### Video Transcript

Given that three 𝑥 to the power of
three over two minus four equals one, find the value of 𝑥. If necessary, give your answer to
three decimal places.

So, the first thing we want to do
with this equation is have our 𝑥 term on its own on the left-hand side. So what we’re going to do is we’re
gonna add four to each side of the equation. And when we add four to each side
of the equation, what we’re gonna be left with is three 𝑥 to the power of three
over two equals five. And then, what we’re gonna do is
divide each side of the equation by three. So, we get 𝑥 to the power of three
over two is equal to five over three or five-thirds.

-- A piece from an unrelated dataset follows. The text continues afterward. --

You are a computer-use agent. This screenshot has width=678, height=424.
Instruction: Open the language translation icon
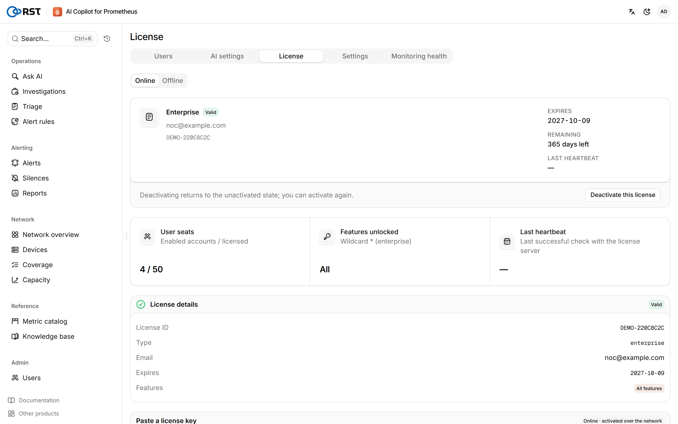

So, now, in order to solve the
problem and find the value of 𝑥, what we need to do is have a look at the
exponent. So, we’ve got 𝑥 to the power of
three over two. Well, what does this mean? Well, we can have a quick look at
an exponent rule. Well, if we have 𝑥 to the power of
𝑎 over 𝑏, this is gonna be equal to the 𝑏th root of 𝑥, to the power of 𝑎, or
the 𝑏th root of 𝑥 to the power of 𝑎.

So, we can actually see that you
could write it either way cause we can either deal with the root first or the
exponent first. So, what we’re gonna do first is
we’re gonna rewrite 𝑥 to the power of three over two. And we can rewrite this as the
square root of 𝑥 cubed. And we’ve chosen to do it this way
just because this is probably easier to start off with. So, now, to use inverse operations,
the first thing we’re gonna do is square each side of the equation. And it’s worth noting that if we
square a fraction, so, for instance, if we have 𝑎 over 𝑏 all squared, then this is
the same as 𝑎 squared over 𝑏 squared. So, you square the numerator and
square the denominator.

Well, in that case, if we square
five, we get 25. And if we square three, we get
nine. So, we get now 𝑥 cubed is equal to
25 over nine. So then, what we need to do is take
the cube root of both sides of the equation cause, again, we’re gonna use the
inverse operation. So, this’s gonna leave us with 𝑥
is equal to the cube root of 25 over nine. Well, if we type this into our
calculator, what we’re gonna get is 𝑥 is equal to 1.405721109.

But have we finished here? Well, no, we need to check what
accuracy the question wants us to leave our answer in. Well, the question says it wants
our answer left to three decimal places. Well, if we take a look at the
third decimal place, this is where we’ve got five. And then, the number to the right
of this is our deciding number. And we can see that this is a
seven. And because it’s a seven, it means
that it’s greater than five or five and greater. And if it’s five and greater, then
what we do is we round up our number to the left of this digit. So, when we do this, we get 𝑥 is
equal to 1.406. And this is, as we said, to three
decimal places.

Well, as we said when we were
looking at what 𝑥 to the power of 𝑎 over 𝑏 was, we can have it written in two
ways. To solve this problem, we used the
second way. However, just to double check, we
could use the first way of rewriting this. And that would be that the square
root of 𝑥 all cubed is equal to five over three. So, using this method, what we
would do first is take the cube root of both sides of the equation. So, that leaves us with the square
root of 𝑥 is equal to the cube root of five over three.

So then, what we do is we’d square
both sides of the equation to get our final answer. So, what we get is 𝑥 is equal to,
and then we’ve got the cube root of five over three all squared. Now, we can pop this into our
calculator. And this would give us our
answer. Or using the rule that we looked at
earlier with our exponents, we could see that it’ll be 𝑥 is equal to five over
three to the power of two over three. And we could type this into our
calculator. And either way, we get the correct
answer, which is 𝑥 is equal to 1.406. And that’s to three decimal
places.